2024 IAP, Part II, Feelingz
Part II, Feelingz
Have you ever seen the look on someone’s face right after they’ve been kicked in the gut by Bruce Lee? There’s been a couple times in my life when that was me: “Get in the car! (see: arrest)”, “Ladies and gentlemen, welcome onboard flight EK97 from Dubai to Boston.” and the most recent one (drumroll please): “I think to love and to be loved is the greatest thing you can find in life.” You would think the more played out a sentence is, the lighter the blow is going to be. You simple buffoon. Does Bruce Lee’s kicks get less awesome the more he does them?
Now why did this leave me looking like Chuck Norris in Enter the Dragon? ( related: Will concussed) The answer didn’t come easy for me. You see, I’ve been pretty out of touch with my own emotions so even the things like “Why does the Moana soundtrack make me cry?” need “figuring out”.
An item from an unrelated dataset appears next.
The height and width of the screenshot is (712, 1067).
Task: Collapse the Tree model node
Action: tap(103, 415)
“Unique”, “One-of-a-kind”, “Unparalleled”, “Outstanding”, etc. Being outside the normal distribution has always been romanticized by human kind. (See: mega loser vs popular kid) Before coming to college, I was the outlier datapoint in my friend groups. Not in a bad way, quite the opposite actually. I was the one people envied, the “cooler” one, the one who had best of all worlds. (See: Narcissism, hair flips). Let’s say society measures our accomplishments on two axis, an individual axis and a social axis, then by scoring just above average on the social axis and relying on the individual axis, I was already way out of distribution back home. I was able to comfortably enjoy the mediocrity of being the average dumb teenager with my friends, living through every teenage cliche in the books.
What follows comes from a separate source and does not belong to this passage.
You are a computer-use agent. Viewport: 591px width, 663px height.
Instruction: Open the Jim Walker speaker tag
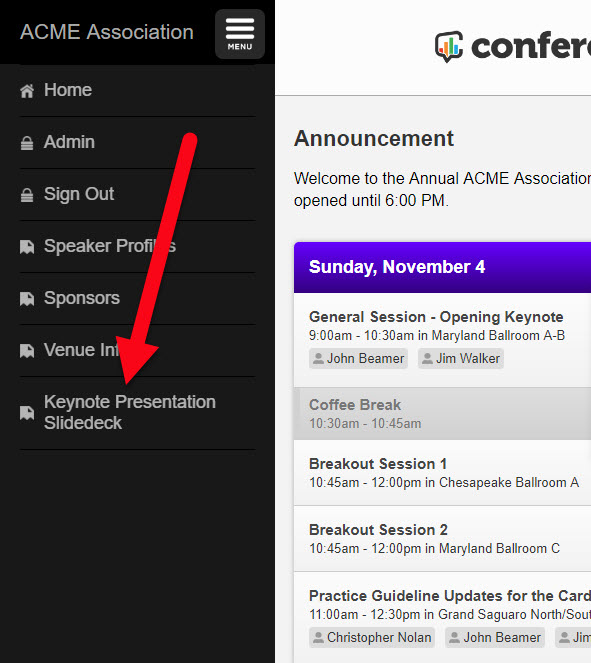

Here, my closest friend “group” is a group of strong-minded extremely independent self-aware individuals. My relationship with them is unlike anything I’ve ever had in my life, non-judgmental, deep to the bones and a thread separate from la vie quotidian. I am constantly pushed and inspired by them, but this also means that the scale on the individual axis keeps getting bigger and bigger. All the work we are doing, all the concepts , his big talk that gets passed around like a football between us, all this wanting to go big, it’s all extremely important and valuable to me and I know and I recognize that value, but damn its all too serious for a bunch of college students.
I got caught off guard by what Jordan said, because I of all people, used to think that. I used to want, with all I had, to love. To love someone as a partner, to love my friends and to love life. I used to want to end up passed out on a couch not remembering what happened on a Saturday night. I used to want to stay up all night talking boys with my girlfriends. I used to want to have crushes for people and fall for them, stay up all night talking to them. I used to want all the dumb college things. At some point in the past year, they lost value to me. I still did them out of an inner feeling of obligation and guilt, but damn it I want to LIVE them. This doesn’t trade off against being ambitious or doing shit but rather the opposite, it gives meaning to it. The feeling of excitement and ecstasy of building, of solving a cool problem in the world, is real and important to me. But so is the feeling of living and experiencing all stages of life. This is me accepting that my feelings are valid and that they need recognition. “Living College” is no longer something I am going to account for in my schedule, it is just something that I am going to do.
I wish it had taken something easier than 40 miles of biking on a mountain(see : Carmel to Monterey), two days of isolation and a mental breakdown for me to realize this, but I do now.